→ **TEXTO ELEGIDO**
━━━━━━━━━━━━━━━━━━━━

Los frentes de lucha continentales europeos debieran haber sido para los españoles, como mucho, frentes secundarios a los que nuestro país debiera haber vigilado desde la distancia, como después hicieron los ingleses. Nuestros verdaderos adversarios, en realidad, siempre fueron las potencias marítimas, no las continentales. Algo que ni los austrias ni los borbones fueron capaces de captar adecuadamente. Mientras nos desgarrábamos luchando contra Francia por toda Europa, Inglaterra y Holanda crecían y preparaban nuestro relevo en la Carrera de Indias. El primer gran aviso de lo que estaba por venir fue la independencia de Portugal (1640), que sólo pudo ser posible gracias, precisamente, al apoyo recibido por parte de las potencias marítimas, mientras en paralelo las tropas españolas recuperaban el territorio catalán, que estaba siendo defendido por el ejército francés.

Felipe V

Pero fue la llegada de los borbones al poder en España la que cambió toda la correlación de fuerzas políticas en Europa y la que empezó a preparar las condiciones para el relevo de los españoles en las zonas geográficas en las que hasta ese momento no habían tenido verdaderos competidores. Cuando en la mayor parte de las cortes europeas se percatan de que las coronas de España y de Francia podían llegar a estar colocadas sobre las sienes de la misma cabeza un grito de alarma se extiende por doquier. Eso significaba el fin del Sistema del Equilibrio Europeo, la aparición de un imperio tan vasto y tan poderoso que ninguna otra potencia en el mundo hubiera sido capaz de desafiar. En consecuencia, se apresuraron a intentar abortar dicha operación, forjando una coalición de todos contra la alianza franco-española que conduciría, finalmente, a la Guerra de Sucesión Española (1701-1713).

━━━━━━━━━━━━━━━━━━━━

→ **MATERIAL**
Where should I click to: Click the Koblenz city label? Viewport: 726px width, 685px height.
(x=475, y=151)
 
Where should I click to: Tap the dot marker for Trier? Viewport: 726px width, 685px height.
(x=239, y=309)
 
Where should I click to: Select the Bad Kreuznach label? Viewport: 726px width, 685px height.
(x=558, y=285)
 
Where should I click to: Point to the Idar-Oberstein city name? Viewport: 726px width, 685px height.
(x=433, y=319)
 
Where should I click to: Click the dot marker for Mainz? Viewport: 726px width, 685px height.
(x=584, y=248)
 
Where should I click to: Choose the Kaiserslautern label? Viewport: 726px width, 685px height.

━━━━━━━━━━━━━━━━━━━━

→ **LISTA DE TAREAS**
A. Según el texto sobre las potencias marítimas, ¿quiénes fueron en realidad los verdaderos adversarios de España?
B. Indica si cada una de estas afirmaciones coincide con el texto sobre las potencias marítimas. Responde sí o no y cita las palabras exactas del texto que lo deciden: (i) La independencia de Portugal ocurrió en 1640. (ii) Los austrias supieron ver bien quiénes eran los verdaderos adversarios de España. (iii) La Guerra de Sucesión Española duró de 1701 a 1713.
C. Prolonga el texto sobre las potencias marítimas a partir de donde termina.

→ **RESPUESTAS EN ORDEN**
A. Las potencias marítimas, no las continentales.

B.
(i) Sí: «El primer gran aviso de lo que estaba por venir fue la independencia de Portugal (1640)».
(ii) No: «Algo que ni los austrias ni los borbones fueron capaces de captar adecuadamente».
(iii) Sí: «a la Guerra de Sucesión Española (1701-1713)».

C.
Hasta aquí hemos visto como los importantes errores estratégicos cometidos por los Habsburgo habían debilitado de manera significativa la capacidad de respuesta de la Monarquía Católica ante los crecientes desafíos que los principales rivales de España habían venido presentando. No obstante, nuestro país había sido capaz de mantener sus posiciones de una manera bastante digna, dado que partía desde una posición de ventaja muy clara y que nuestros adversarios estaban cometiendo también buena parte de los mismos errores que nosotros. Las exenciones de impuestos a la nobleza lastraban la fiscalidad española, lo que limitaba bastante la capacidad inversora del estado, pero también lo hacía en Francia o en Austria. En Inglaterra y en Holanda estaban empezando a producirse cambios importantes en este sentido, que preparaban el fin de la hegemonía española, pero aún no habían alcanzado su velocidad de crucero y, de momento, estaban en fase -llamemos- “experimental”.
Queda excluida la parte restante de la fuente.